El Gobierno nacional sostiene que el conflicto bélico en Medio Oriente no generará un impacto significativo en la economía argentina, más allá de eventuales subas en el precio del petróleo y los combustibles. Desde el entorno del presidente Javier Milei aseguran que no se evalúan medidas económicas de urgencia y remarcan que la macroeconomía “está ordenada” y sin déficit fiscal.

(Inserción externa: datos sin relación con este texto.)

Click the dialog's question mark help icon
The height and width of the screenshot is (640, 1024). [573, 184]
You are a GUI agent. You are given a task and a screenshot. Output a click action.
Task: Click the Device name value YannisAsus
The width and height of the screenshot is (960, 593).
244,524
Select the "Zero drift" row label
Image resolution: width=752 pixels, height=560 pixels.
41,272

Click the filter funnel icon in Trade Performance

En la Casa Rosada reconocen que la guerra puede alterar los mercados internacionales y presionar al alza el valor del crudo. Sin embargo, descartan que esto derive en un aumento generalizado de precios en el mercado interno.

La postura oficial se apoya en la visión del Presidente, quien sostiene que “la inflación es un fenómeno monetario”, por lo que —según esa interpretación— una suba puntual en la nafta no necesariamente se trasladará al resto de los bienes y servicios.

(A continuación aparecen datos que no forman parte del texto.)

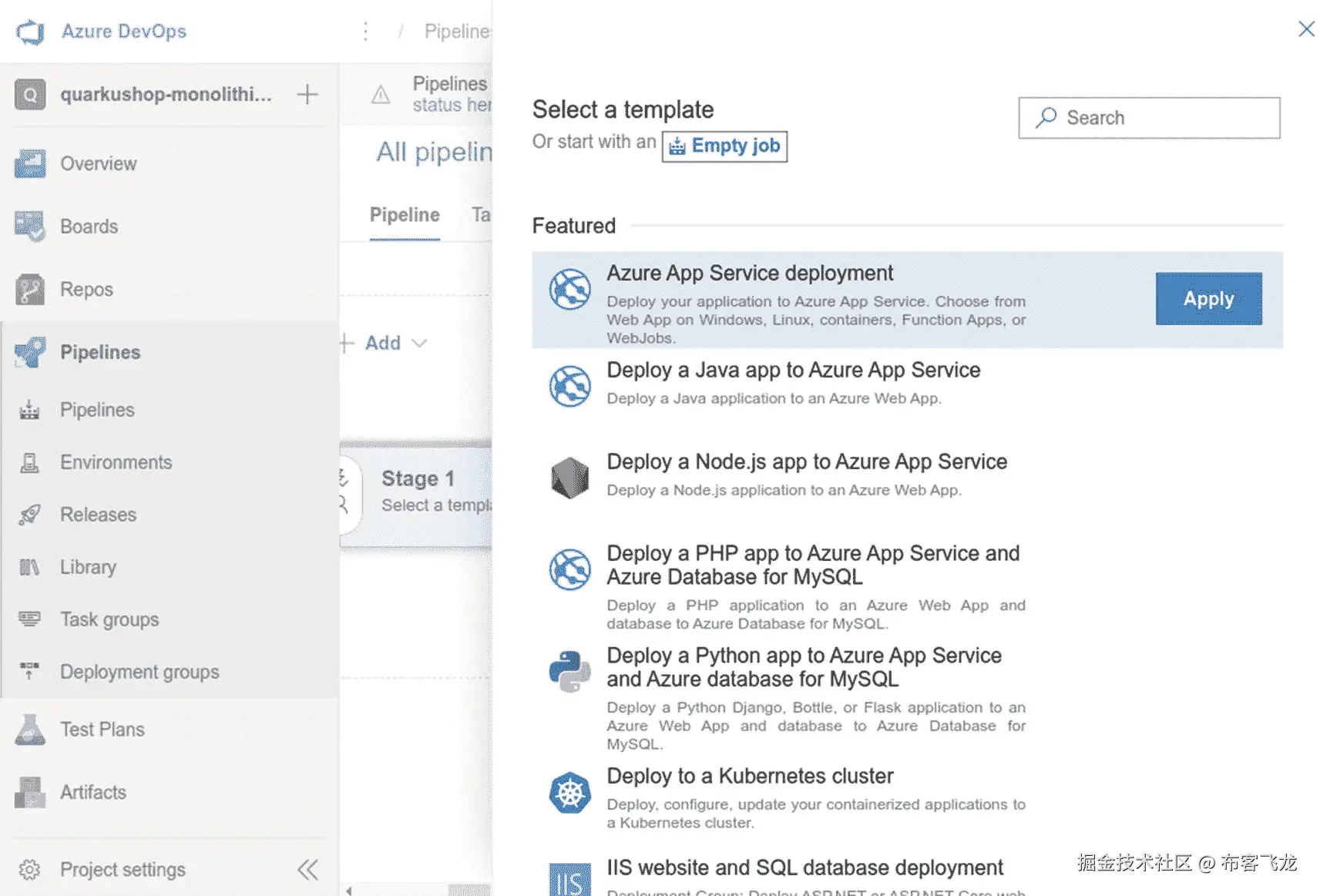
Task: Apply the Azure App Service deployment template
Action: point(1207,299)
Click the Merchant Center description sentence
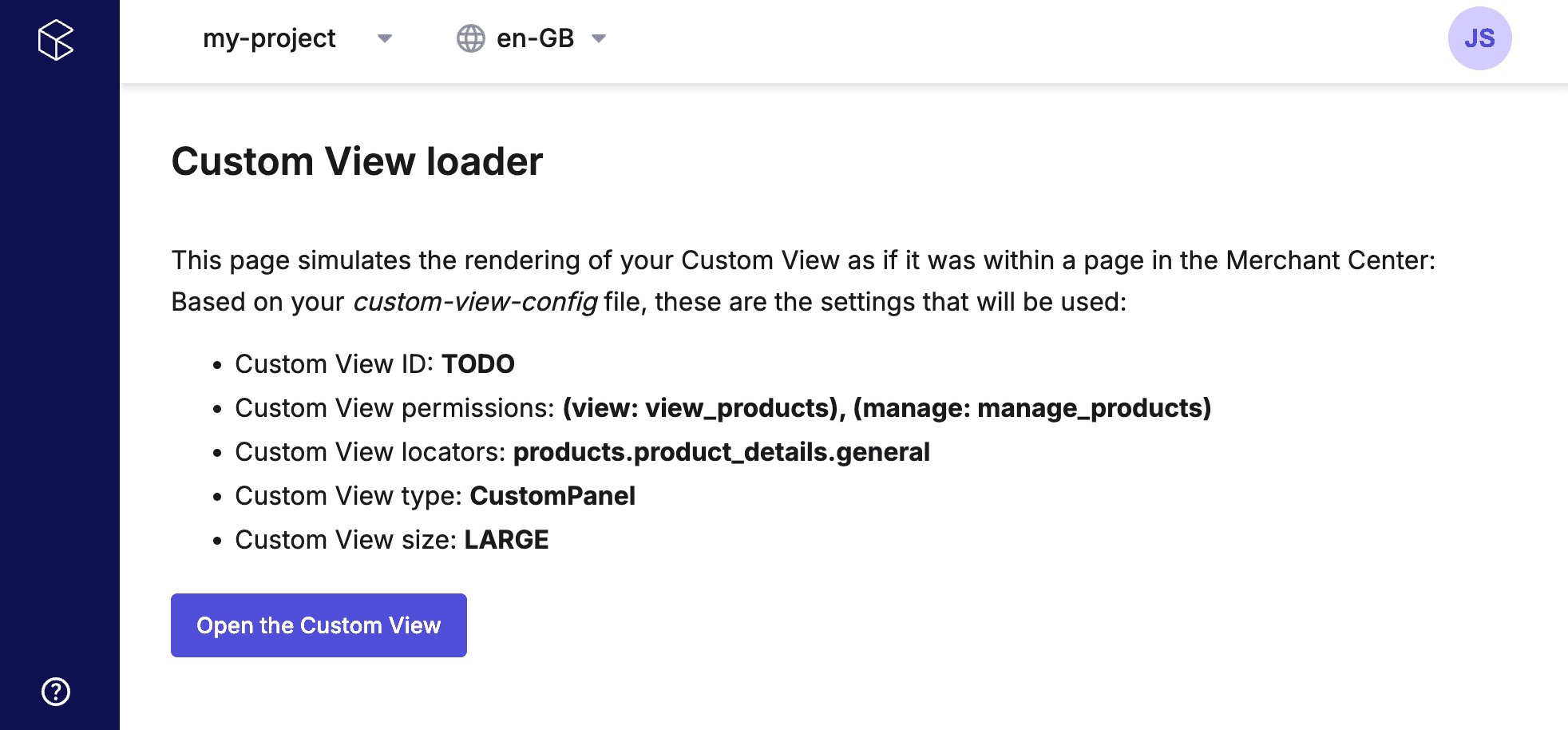Image resolution: width=1568 pixels, height=730 pixels. [803, 260]
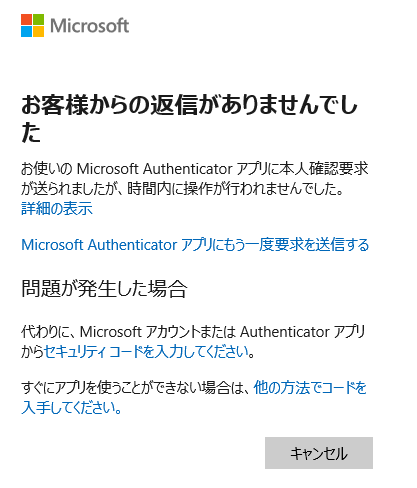
Task: Click the お客様からの返信がありませんでし heading line
Action: tap(189, 105)
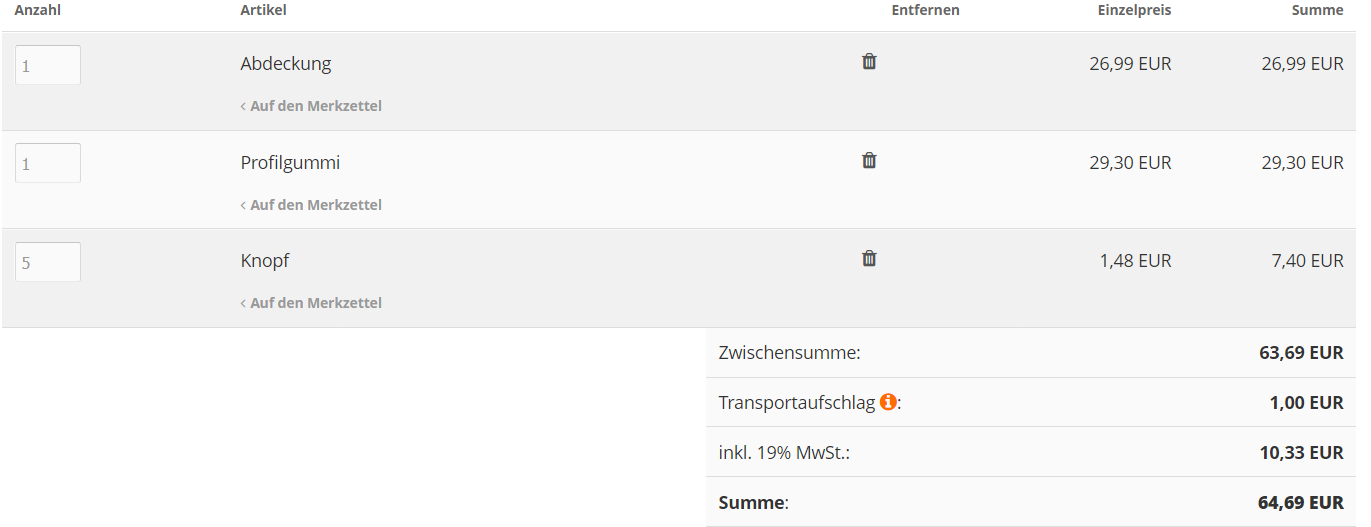Click the Einzelpreis column header
The height and width of the screenshot is (527, 1371).
[1133, 10]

Exportaciones y tipo de cambio

Cerca del equipo económico consideran que un eventual incremento en el precio internacional del petróleo podría favorecer a la Argentina a través de mayores exportaciones de crudo, especialmente desde el yacimiento de Vaca Muerta.

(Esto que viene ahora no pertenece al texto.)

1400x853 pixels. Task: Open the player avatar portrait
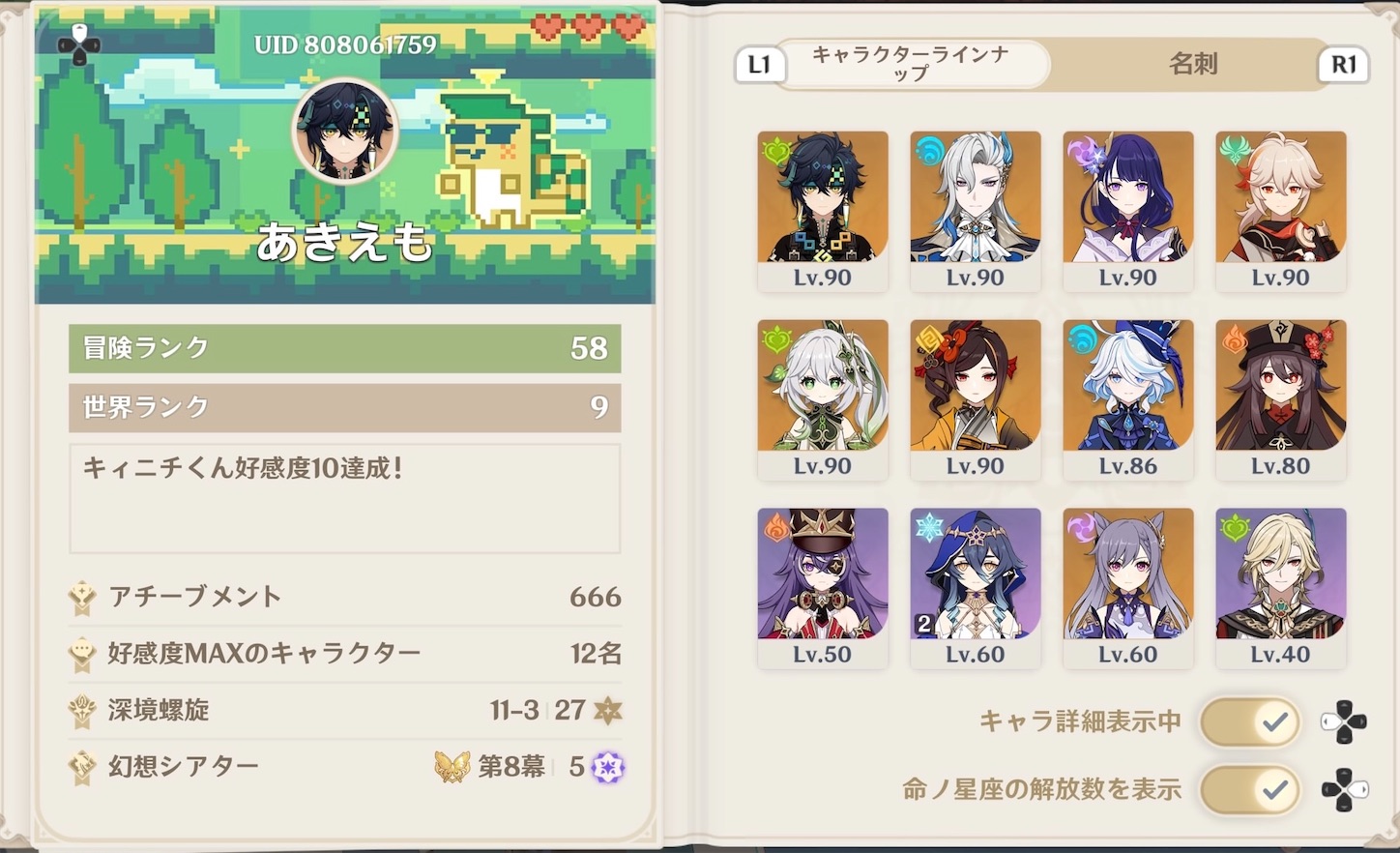(345, 132)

Bajo ese escenario, ingresarían más divisas al país, lo que podría fortalecer el peso en lugar de provocar una devaluación. La hipótesis oficial sostiene que un mayor flujo de dólares generaría un exceso de oferta de divisas y contribuiría a sostener la estabilidad cambiaria, amortiguando el impacto externo.

Desde el Gobierno remarcan que el aumento de los commodities no implica automáticamente una suba inflacionaria si no está acompañado por expansión monetaria.

La estrategia de YPF ante el precio del crudo

El presidente y CEO de YPF, Horacio Marín, explicó que la compañía aplica una política de precios basada en un “moving average” (promedio móvil), que busca evitar traslados inmediatos de subas o bajas abruptas del petróleo a los surtidores.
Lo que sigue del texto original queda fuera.